The relationship between screen time and childhood obesity is well established, but a critical question has gone underexplored: does addictive smartphone behavior independently raise obesity risk, even when total usage hours are held constant? A four-year Korean longitudinal study suggests the answer is yes — and the distinction between duration and dependency matters for how parents and clinicians should frame the conversation.
Drawing on the Korean Children and Youth Survey, researchers tracked approximately 5,200 elementary and middle school students from 2018 to 2021, assessing both screen time duration and addictive usage patterns annually. Obesity was defined using BMI Z-scores at or above the 95th percentile on Korean national growth charts.
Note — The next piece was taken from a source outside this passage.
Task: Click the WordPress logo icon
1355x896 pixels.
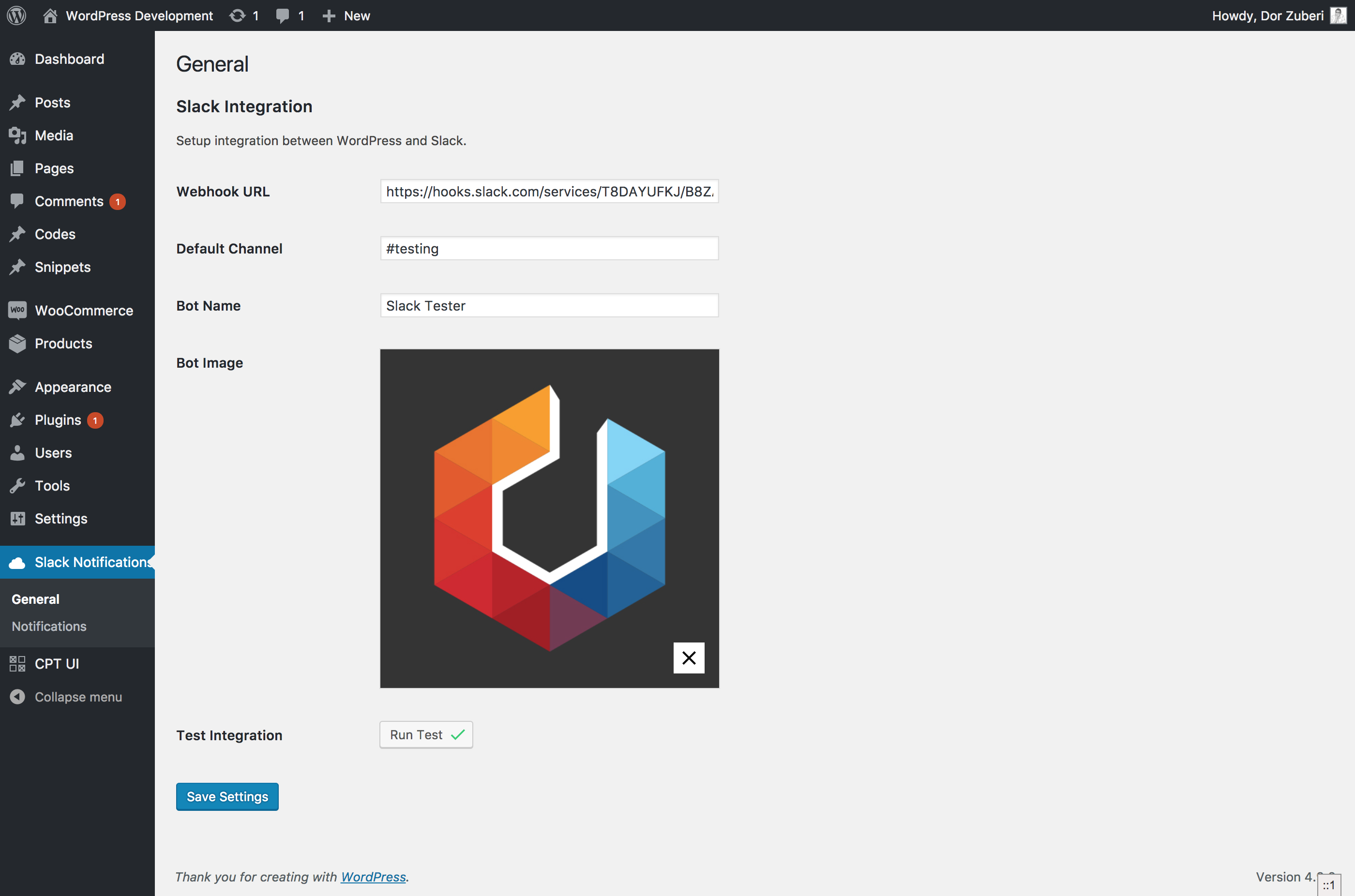Action: click(16, 15)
Using logistic generalized estimating equations — a statistical approach suited to repeated measures — the analysis found that children classified in the potential-risk group for smartphone addiction carried 16% higher odds of obesity (OR = 1.16, 95% CI 1.01–1.33) compared to normal users, independent of how many hours they spent on their devices. A high-risk addiction group showed even higher odds (OR = 1.24), though this did not reach statistical significance, likely due to the small proportion of high-risk individuals (peaking at 4.8% of the sample).
This finding carries meaningful implications for pediatric health. Prior research has largely conflated screen time quantity with problematic use, but these results suggest that behavioral dependency — characterized by compulsive checking, emotional dysregulation when devices are unavailable, and loss of control — may activate distinct pathways toward weight gain, potentially through disrupted sleep architecture, stress-related eating, or suppressed physical activity motivation. The effect size, while modest, appeared across two developmental cohorts at different ages, lending some robustness to the finding. Key limitations include reliance on self-reported addiction measures, a single-country cohort limiting generalizability, and inability to establish causality. Still, the study represents a methodologically careful longitudinal contribution and suggests addiction-specific interventions may be warranted alongside simple screen-time reduction efforts.